Pixel coordinate grounding data
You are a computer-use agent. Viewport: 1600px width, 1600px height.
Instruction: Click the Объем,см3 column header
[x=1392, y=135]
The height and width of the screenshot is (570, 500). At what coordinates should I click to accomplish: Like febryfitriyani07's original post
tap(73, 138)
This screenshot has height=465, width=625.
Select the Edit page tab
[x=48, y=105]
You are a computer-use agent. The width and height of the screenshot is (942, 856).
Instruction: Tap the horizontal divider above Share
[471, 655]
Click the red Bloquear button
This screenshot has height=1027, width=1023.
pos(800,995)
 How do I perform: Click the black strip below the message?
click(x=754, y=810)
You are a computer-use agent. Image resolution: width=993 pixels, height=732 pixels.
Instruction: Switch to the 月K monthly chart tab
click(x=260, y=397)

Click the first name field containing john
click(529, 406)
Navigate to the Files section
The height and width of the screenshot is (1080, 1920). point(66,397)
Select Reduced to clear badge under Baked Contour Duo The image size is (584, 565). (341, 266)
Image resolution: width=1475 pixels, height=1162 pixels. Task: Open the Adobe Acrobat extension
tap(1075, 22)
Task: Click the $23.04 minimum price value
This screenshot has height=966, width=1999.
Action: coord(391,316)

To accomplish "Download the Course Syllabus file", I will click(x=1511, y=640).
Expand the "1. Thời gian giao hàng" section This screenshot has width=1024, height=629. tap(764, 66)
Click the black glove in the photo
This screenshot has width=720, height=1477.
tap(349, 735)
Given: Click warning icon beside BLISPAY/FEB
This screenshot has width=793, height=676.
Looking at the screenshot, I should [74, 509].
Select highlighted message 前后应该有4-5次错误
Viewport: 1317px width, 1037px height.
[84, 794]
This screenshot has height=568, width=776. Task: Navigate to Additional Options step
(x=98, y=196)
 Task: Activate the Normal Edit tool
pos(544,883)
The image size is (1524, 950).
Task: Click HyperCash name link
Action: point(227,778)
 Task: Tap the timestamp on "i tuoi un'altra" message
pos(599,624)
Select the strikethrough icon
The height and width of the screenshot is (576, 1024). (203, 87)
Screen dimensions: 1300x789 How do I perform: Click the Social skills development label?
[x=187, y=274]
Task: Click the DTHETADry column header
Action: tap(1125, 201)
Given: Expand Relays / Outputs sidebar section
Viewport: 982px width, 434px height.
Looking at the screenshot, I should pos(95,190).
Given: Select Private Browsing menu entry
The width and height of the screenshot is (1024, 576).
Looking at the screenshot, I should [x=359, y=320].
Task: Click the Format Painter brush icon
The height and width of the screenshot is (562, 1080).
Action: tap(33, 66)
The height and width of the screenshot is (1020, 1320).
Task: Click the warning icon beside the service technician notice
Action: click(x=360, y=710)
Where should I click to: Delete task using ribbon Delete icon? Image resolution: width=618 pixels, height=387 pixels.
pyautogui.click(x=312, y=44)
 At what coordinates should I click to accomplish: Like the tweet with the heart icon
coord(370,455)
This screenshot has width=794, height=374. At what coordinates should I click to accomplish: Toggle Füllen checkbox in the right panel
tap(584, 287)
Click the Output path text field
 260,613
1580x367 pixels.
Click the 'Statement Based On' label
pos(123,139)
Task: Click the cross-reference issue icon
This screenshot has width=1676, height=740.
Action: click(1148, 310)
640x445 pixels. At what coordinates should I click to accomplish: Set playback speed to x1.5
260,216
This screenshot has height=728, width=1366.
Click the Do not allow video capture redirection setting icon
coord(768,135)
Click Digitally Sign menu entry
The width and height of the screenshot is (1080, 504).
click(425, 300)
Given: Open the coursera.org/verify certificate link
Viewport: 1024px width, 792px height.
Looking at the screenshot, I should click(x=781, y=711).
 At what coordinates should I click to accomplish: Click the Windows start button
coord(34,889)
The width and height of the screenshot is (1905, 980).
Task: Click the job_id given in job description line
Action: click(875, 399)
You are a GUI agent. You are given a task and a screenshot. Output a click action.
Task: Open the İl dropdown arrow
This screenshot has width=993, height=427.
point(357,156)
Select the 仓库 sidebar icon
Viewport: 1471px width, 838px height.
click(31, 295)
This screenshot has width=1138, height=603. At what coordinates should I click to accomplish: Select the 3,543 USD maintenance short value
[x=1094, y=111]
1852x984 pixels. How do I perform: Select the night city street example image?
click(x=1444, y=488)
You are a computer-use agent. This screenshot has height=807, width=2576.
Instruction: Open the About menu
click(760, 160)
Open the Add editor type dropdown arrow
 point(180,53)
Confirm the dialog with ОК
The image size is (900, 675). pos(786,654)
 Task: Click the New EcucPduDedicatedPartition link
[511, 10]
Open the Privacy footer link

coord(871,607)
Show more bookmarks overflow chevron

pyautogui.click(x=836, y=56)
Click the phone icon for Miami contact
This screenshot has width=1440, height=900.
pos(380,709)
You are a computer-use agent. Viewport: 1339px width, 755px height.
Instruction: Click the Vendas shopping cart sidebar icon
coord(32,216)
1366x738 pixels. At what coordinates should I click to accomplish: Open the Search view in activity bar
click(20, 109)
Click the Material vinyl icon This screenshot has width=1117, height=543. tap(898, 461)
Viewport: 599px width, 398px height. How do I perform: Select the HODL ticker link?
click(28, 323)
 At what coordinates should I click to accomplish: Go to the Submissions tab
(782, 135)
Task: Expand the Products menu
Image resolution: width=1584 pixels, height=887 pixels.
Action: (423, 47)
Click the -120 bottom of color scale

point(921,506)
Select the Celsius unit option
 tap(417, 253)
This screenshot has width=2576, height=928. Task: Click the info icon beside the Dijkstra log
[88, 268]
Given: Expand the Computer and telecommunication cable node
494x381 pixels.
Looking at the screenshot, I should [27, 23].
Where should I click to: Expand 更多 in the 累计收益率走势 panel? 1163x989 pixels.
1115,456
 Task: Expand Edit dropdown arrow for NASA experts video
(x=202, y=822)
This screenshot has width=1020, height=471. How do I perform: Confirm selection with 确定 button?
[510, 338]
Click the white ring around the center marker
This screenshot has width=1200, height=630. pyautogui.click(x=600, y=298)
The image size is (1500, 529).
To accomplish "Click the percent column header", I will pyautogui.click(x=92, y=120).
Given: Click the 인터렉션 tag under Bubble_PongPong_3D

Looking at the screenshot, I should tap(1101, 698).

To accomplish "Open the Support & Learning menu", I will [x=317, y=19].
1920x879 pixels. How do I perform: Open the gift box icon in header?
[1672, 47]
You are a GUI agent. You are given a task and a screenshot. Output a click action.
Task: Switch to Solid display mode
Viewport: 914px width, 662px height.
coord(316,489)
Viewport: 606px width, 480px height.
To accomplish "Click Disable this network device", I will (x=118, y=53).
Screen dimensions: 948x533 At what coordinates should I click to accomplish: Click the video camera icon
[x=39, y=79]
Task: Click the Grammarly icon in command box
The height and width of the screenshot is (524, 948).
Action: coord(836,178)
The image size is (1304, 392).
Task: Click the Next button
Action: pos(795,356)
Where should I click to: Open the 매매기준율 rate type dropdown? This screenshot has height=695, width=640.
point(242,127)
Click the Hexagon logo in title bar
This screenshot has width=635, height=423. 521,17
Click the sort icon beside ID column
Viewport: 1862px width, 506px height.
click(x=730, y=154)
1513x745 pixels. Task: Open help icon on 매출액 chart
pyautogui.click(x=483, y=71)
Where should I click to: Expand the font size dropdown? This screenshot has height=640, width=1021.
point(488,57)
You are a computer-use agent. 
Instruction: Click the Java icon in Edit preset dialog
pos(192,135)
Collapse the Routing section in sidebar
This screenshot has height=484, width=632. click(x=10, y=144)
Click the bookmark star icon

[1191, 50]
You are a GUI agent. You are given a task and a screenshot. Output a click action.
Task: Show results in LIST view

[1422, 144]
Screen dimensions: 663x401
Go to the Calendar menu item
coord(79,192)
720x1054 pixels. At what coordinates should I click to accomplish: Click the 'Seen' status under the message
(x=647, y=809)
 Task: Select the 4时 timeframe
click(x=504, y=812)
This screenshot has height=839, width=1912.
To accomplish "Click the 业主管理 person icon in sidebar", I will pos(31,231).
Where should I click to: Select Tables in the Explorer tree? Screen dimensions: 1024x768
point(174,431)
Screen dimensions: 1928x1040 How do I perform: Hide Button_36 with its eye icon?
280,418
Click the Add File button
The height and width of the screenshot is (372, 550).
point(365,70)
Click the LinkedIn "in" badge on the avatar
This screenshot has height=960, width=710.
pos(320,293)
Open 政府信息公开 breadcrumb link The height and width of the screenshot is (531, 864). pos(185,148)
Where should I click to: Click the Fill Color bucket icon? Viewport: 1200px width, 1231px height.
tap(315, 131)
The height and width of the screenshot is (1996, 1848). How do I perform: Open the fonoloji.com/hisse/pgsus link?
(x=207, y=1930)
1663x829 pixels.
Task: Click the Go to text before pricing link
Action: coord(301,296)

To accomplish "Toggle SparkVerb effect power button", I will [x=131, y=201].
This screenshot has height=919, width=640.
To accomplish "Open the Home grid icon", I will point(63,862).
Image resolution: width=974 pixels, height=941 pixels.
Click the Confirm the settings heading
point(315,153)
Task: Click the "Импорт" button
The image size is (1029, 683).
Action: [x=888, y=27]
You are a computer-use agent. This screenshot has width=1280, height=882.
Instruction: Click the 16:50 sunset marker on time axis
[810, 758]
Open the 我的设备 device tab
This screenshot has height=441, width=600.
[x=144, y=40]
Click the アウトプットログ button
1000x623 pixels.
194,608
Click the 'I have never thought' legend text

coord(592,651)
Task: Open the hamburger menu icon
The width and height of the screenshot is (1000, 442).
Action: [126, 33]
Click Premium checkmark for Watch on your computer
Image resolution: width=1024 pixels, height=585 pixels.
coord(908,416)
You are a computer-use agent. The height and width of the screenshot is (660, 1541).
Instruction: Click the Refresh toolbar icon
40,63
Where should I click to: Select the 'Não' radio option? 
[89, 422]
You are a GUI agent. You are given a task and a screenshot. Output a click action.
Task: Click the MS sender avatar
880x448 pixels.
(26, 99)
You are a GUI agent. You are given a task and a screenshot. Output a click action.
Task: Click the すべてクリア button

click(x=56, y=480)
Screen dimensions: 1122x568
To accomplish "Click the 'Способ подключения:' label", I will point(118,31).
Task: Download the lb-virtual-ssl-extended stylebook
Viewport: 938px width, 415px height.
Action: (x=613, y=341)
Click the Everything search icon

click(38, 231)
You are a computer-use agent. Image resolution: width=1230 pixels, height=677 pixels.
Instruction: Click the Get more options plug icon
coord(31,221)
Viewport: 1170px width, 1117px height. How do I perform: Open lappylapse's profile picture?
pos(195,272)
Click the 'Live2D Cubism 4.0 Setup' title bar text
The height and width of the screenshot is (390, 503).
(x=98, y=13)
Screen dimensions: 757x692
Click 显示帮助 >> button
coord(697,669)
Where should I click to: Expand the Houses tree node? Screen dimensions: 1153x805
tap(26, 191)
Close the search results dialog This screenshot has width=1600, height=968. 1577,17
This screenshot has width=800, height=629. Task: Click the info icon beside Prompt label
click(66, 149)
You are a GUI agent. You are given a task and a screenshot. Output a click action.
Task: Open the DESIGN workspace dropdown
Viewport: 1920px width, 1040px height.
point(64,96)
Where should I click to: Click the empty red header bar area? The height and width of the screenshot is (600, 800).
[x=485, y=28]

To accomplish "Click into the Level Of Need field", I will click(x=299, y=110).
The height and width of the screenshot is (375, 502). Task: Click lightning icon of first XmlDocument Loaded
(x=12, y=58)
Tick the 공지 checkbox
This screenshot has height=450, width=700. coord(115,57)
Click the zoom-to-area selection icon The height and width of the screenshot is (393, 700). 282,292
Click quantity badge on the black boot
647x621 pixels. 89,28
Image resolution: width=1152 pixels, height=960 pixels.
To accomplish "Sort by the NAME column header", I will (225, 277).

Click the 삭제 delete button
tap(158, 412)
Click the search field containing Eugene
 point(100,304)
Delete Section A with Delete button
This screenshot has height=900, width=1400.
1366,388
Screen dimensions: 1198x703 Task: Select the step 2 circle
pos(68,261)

| Your assignment |
Could you reproduce, exactly, every line above from the line with "This screenshot has width=1676, height=740." to the line with "Given: Open the", and no other line? Both ends count.

| Task answer |
This screenshot has width=1676, height=740.
Action: click(1148, 310)
640x445 pixels. At what coordinates should I click to accomplish: Set playback speed to x1.5
260,216
This screenshot has height=728, width=1366.
Click the Do not allow video capture redirection setting icon
coord(768,135)
Click Digitally Sign menu entry
The width and height of the screenshot is (1080, 504).
click(425, 300)
Given: Open the coursera.org/verify certificate link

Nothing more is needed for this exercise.